--- Exercise instructions ---
Only the pictures are dropped. Restate each line below word for word.

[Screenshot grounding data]
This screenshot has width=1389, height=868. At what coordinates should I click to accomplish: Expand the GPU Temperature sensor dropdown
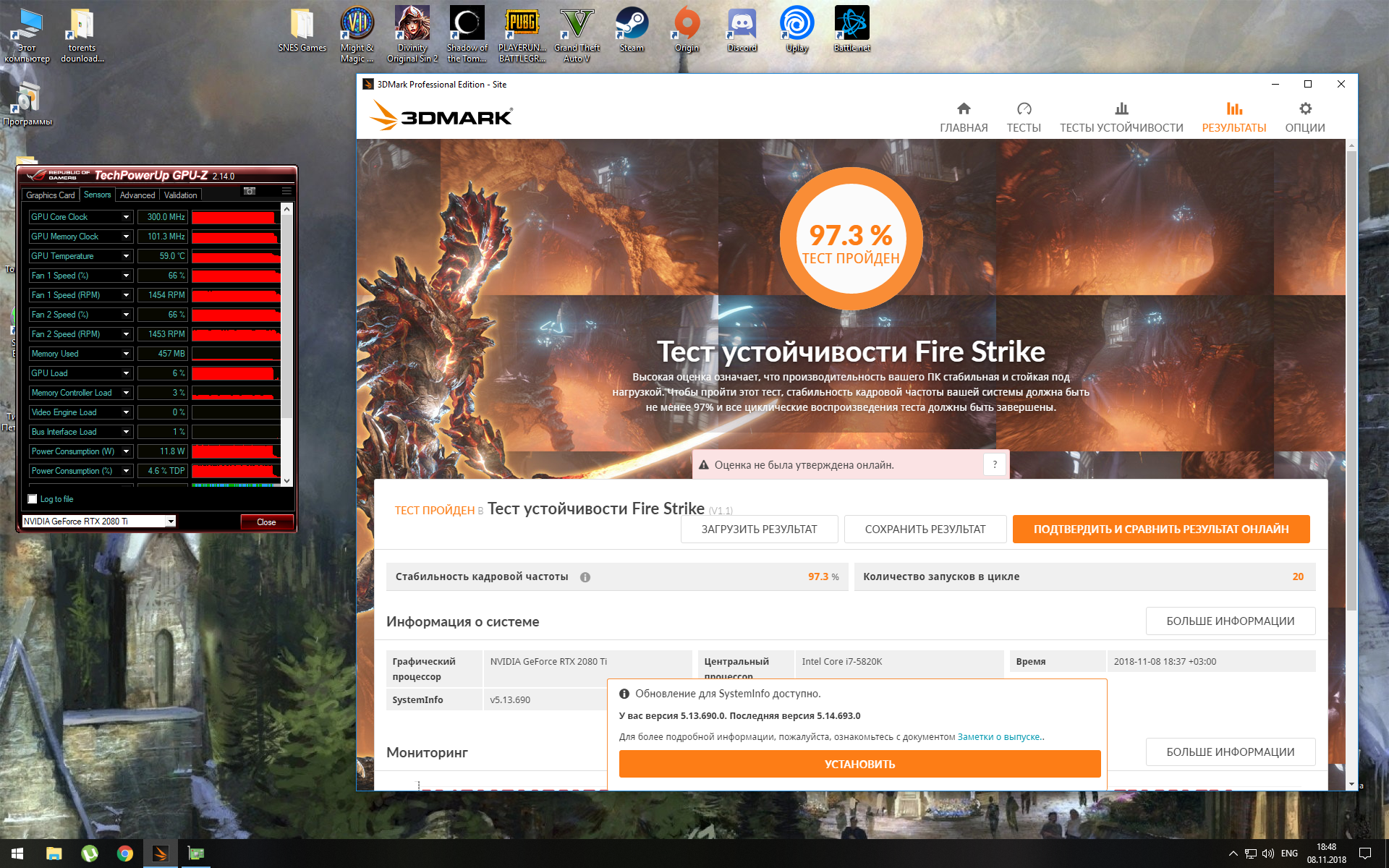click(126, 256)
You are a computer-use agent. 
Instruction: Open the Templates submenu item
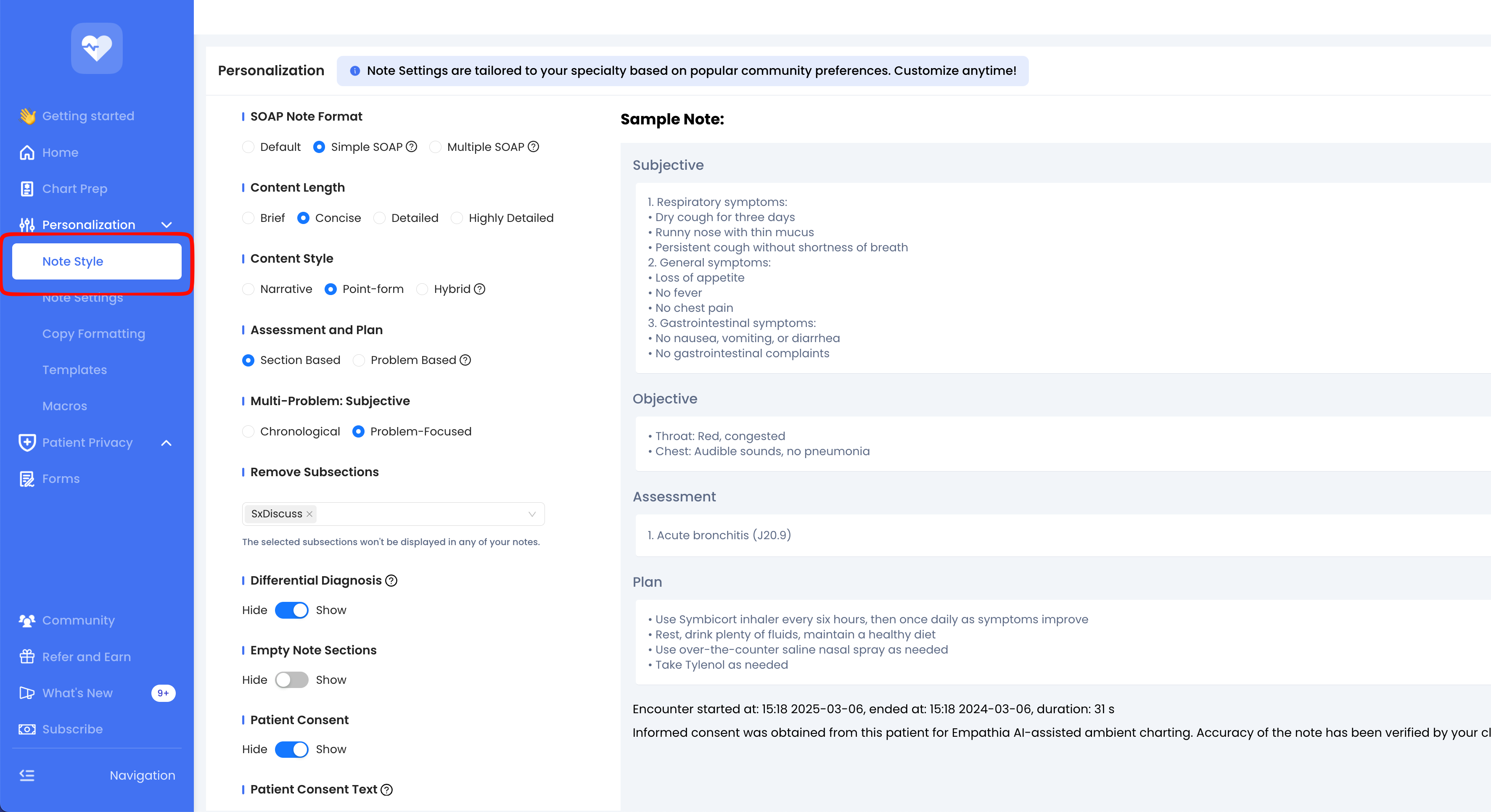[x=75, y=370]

--- Response ---
This screenshot has width=1389, height=868. At what coordinates should I click to accomplish: Expand the GPU Temperature sensor dropdown
click(126, 256)
You are a computer-use agent. 
Instruction: Open the Templates submenu item
[x=75, y=370]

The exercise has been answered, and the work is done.